Postrenal Transplant Erythrocytosis
Definitions:
Classification of Evidence Levels
Ia: Evidence obtained from meta-analysis of randomised controlled trials
Ib: Evidence obtained from at least one randomised controlled trial
IIa: Evidence obtained from at least one well-designed controlled study without randomization
IIb: Evidence obtained from at least one other type of well-designed quasi-experimental study*
III: Evidence obtained from well-designed non-experimental descriptive studies, such as comparative studies, correlation studies and case studies
IV: Evidence obtained from expert committee reports or opinions and/or clinical experiences of respected authorities
Classification of Grades of Recommendations
Grade A: Requires at least one randomised controlled trial as part of a body of literature of overall good quality and consistency addressing specific recommendation (evidence levels Ia, Ib)

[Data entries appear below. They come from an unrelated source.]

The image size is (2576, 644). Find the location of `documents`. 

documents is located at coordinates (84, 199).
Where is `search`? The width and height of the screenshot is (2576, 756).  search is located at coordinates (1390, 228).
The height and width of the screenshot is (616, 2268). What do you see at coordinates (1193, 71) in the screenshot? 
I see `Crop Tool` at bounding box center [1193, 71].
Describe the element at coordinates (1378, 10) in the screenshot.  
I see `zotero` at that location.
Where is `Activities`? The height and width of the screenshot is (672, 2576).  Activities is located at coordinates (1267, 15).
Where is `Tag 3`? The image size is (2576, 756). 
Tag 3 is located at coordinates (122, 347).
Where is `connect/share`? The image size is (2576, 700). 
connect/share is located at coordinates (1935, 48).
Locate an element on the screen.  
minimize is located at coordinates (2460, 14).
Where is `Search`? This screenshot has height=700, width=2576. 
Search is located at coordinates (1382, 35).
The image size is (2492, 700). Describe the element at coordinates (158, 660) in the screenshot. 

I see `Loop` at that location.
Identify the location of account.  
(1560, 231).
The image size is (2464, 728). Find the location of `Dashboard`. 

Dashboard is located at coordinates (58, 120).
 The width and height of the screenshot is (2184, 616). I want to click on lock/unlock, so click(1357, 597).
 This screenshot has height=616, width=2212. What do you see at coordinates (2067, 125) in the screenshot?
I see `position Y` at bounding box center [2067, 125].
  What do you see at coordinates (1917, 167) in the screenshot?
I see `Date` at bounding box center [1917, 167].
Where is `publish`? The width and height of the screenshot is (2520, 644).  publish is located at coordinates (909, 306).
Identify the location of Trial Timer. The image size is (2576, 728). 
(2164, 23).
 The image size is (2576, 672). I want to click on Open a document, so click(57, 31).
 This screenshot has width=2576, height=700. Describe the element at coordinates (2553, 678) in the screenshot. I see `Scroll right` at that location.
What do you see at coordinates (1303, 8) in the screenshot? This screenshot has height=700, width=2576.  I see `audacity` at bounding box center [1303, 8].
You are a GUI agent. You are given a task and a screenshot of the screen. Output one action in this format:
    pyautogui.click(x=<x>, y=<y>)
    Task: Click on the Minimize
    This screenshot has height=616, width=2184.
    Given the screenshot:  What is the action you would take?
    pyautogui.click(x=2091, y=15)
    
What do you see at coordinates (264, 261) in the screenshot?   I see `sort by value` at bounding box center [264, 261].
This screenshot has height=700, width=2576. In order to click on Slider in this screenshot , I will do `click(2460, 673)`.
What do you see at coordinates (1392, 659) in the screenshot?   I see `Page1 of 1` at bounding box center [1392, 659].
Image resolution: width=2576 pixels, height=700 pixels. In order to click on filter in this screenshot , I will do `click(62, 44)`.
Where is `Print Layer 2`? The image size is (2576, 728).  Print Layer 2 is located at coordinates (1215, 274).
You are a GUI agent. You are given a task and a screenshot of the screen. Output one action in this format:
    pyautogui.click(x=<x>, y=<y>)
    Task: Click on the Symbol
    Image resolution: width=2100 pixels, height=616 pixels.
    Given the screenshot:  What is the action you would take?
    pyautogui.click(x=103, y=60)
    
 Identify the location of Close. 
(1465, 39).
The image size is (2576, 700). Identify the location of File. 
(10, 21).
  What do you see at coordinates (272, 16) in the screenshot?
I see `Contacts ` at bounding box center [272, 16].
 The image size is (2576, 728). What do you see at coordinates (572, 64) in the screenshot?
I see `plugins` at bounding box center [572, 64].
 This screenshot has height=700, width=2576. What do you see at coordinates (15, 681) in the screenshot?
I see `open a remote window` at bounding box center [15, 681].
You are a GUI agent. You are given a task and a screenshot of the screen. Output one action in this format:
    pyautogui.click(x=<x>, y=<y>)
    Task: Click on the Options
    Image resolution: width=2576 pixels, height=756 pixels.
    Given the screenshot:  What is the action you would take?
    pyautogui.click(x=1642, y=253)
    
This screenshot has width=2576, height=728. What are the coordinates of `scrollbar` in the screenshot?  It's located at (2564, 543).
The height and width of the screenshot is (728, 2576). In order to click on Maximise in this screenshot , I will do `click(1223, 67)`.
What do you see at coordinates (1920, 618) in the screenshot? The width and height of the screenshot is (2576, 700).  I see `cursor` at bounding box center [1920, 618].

Grade B: Requires the availability of well conducted clinical studies but no randomised clinical trials on the topic of recommendation (evidence levels IIa, IIb, III)
Grade C: Requires evidence obtained from expert committee reports or opinions and/or clinical experiences of respected authorities. Indicates an absence of directly applicable clinical studies of good quality (evidence level IV)
*Refers to a situation in which implementation of an intervention is out of the control of the investigators, but an opportunity exists to evaluate its effect.